- **Material for this task**:

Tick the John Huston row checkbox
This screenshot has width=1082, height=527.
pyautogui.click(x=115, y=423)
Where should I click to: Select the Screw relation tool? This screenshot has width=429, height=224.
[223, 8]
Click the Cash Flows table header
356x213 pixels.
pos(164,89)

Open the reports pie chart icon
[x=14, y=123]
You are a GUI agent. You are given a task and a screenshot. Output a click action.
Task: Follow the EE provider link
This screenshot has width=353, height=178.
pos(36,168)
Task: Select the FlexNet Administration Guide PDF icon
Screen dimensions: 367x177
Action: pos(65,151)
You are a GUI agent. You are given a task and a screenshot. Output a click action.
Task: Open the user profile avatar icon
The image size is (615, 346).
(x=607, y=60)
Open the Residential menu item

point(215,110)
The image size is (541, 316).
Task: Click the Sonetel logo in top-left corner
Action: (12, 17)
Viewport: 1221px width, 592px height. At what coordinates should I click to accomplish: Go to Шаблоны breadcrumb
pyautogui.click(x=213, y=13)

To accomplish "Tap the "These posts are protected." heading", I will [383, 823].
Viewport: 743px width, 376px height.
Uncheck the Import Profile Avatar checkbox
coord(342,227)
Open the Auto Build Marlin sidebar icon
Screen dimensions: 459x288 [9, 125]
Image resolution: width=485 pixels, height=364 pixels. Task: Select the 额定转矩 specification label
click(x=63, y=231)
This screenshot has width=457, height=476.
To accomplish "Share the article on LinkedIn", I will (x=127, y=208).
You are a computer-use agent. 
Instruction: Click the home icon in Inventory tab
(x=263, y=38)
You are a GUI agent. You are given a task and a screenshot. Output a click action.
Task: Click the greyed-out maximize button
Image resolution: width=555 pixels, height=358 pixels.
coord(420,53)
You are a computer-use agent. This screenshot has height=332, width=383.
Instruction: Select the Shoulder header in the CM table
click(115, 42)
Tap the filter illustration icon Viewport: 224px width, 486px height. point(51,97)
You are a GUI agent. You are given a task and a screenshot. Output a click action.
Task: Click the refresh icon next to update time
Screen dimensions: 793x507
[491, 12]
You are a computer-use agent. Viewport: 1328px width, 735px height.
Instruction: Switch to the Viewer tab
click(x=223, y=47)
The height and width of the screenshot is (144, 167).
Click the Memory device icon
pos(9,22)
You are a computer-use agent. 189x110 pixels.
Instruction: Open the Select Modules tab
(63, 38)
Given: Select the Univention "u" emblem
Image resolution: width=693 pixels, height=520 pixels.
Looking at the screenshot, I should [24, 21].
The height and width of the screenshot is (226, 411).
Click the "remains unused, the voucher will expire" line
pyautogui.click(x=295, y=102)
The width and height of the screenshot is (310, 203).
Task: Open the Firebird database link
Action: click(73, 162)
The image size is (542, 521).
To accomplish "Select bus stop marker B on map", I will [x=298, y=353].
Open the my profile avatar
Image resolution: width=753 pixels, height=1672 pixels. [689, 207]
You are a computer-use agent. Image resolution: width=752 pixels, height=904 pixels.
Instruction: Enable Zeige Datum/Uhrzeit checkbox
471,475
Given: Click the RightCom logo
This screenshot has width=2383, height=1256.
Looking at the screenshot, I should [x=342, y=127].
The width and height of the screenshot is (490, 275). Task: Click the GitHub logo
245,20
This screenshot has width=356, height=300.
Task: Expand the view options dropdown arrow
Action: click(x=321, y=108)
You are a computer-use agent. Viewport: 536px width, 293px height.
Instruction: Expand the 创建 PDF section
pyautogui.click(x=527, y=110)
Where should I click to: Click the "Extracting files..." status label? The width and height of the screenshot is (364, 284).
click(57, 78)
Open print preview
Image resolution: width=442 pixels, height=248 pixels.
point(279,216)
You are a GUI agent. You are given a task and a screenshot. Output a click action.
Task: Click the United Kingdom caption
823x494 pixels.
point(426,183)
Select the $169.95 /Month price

- **Instructions for the task**:
Make sure that every entry above is copied out exactly as it stands.

- **Task answer**:
Tick the John Huston row checkbox
This screenshot has width=1082, height=527.
pyautogui.click(x=115, y=423)
Where should I click to: Select the Screw relation tool? This screenshot has width=429, height=224.
[223, 8]
Click the Cash Flows table header
356x213 pixels.
pos(164,89)

Open the reports pie chart icon
[x=14, y=123]
You are a GUI agent. You are given a task and a screenshot. Output a click action.
Task: Follow the EE provider link
This screenshot has width=353, height=178.
pos(36,168)
Task: Select the FlexNet Administration Guide PDF icon
Screen dimensions: 367x177
Action: pos(65,151)
You are a GUI agent. You are given a task and a screenshot. Output a click action.
Task: Open the user profile avatar icon
The image size is (615, 346).
(x=607, y=60)
Open the Residential menu item

point(215,110)
The image size is (541, 316).
Task: Click the Sonetel logo in top-left corner
Action: (12, 17)
Viewport: 1221px width, 592px height. At what coordinates should I click to accomplish: Go to Шаблоны breadcrumb
pyautogui.click(x=213, y=13)

To accomplish "Tap the "These posts are protected." heading", I will [383, 823].
Viewport: 743px width, 376px height.
Uncheck the Import Profile Avatar checkbox
coord(342,227)
Open the Auto Build Marlin sidebar icon
Screen dimensions: 459x288 [9, 125]
Image resolution: width=485 pixels, height=364 pixels. Task: Select the 额定转矩 specification label
click(x=63, y=231)
This screenshot has width=457, height=476.
To accomplish "Share the article on LinkedIn", I will (x=127, y=208).
You are a computer-use agent. 
Instruction: Click the home icon in Inventory tab
(x=263, y=38)
You are a GUI agent. You are given a task and a screenshot. Output a click action.
Task: Click the greyed-out maximize button
Image resolution: width=555 pixels, height=358 pixels.
coord(420,53)
You are a computer-use agent. This screenshot has height=332, width=383.
Instruction: Select the Shoulder header in the CM table
click(115, 42)
Tap the filter illustration icon Viewport: 224px width, 486px height. point(51,97)
You are a GUI agent. You are given a task and a screenshot. Output a click action.
Task: Click the refresh icon next to update time
Screen dimensions: 793x507
[491, 12]
You are a computer-use agent. Viewport: 1328px width, 735px height.
Instruction: Switch to the Viewer tab
click(x=223, y=47)
The height and width of the screenshot is (144, 167).
Click the Memory device icon
pos(9,22)
You are a computer-use agent. 189x110 pixels.
Instruction: Open the Select Modules tab
(63, 38)
Given: Select the Univention "u" emblem
Image resolution: width=693 pixels, height=520 pixels.
Looking at the screenshot, I should [24, 21].
The height and width of the screenshot is (226, 411).
Click the "remains unused, the voucher will expire" line
pyautogui.click(x=295, y=102)
The width and height of the screenshot is (310, 203).
Task: Open the Firebird database link
Action: click(73, 162)
The image size is (542, 521).
To accomplish "Select bus stop marker B on map", I will [x=298, y=353].
Open the my profile avatar
Image resolution: width=753 pixels, height=1672 pixels. [689, 207]
You are a computer-use agent. Image resolution: width=752 pixels, height=904 pixels.
Instruction: Enable Zeige Datum/Uhrzeit checkbox
471,475
Given: Click the RightCom logo
This screenshot has width=2383, height=1256.
Looking at the screenshot, I should [x=342, y=127].
The width and height of the screenshot is (490, 275). Task: Click the GitHub logo
245,20
This screenshot has width=356, height=300.
Task: Expand the view options dropdown arrow
Action: click(x=321, y=108)
You are a computer-use agent. Viewport: 536px width, 293px height.
Instruction: Expand the 创建 PDF section
pyautogui.click(x=527, y=110)
Where should I click to: Click the "Extracting files..." status label? The width and height of the screenshot is (364, 284).
click(57, 78)
Open print preview
Image resolution: width=442 pixels, height=248 pixels.
point(279,216)
You are a GUI agent. You are given a task and a screenshot. Output a click action.
Task: Click the United Kingdom caption
823x494 pixels.
point(426,183)
Select the $169.95 /Month price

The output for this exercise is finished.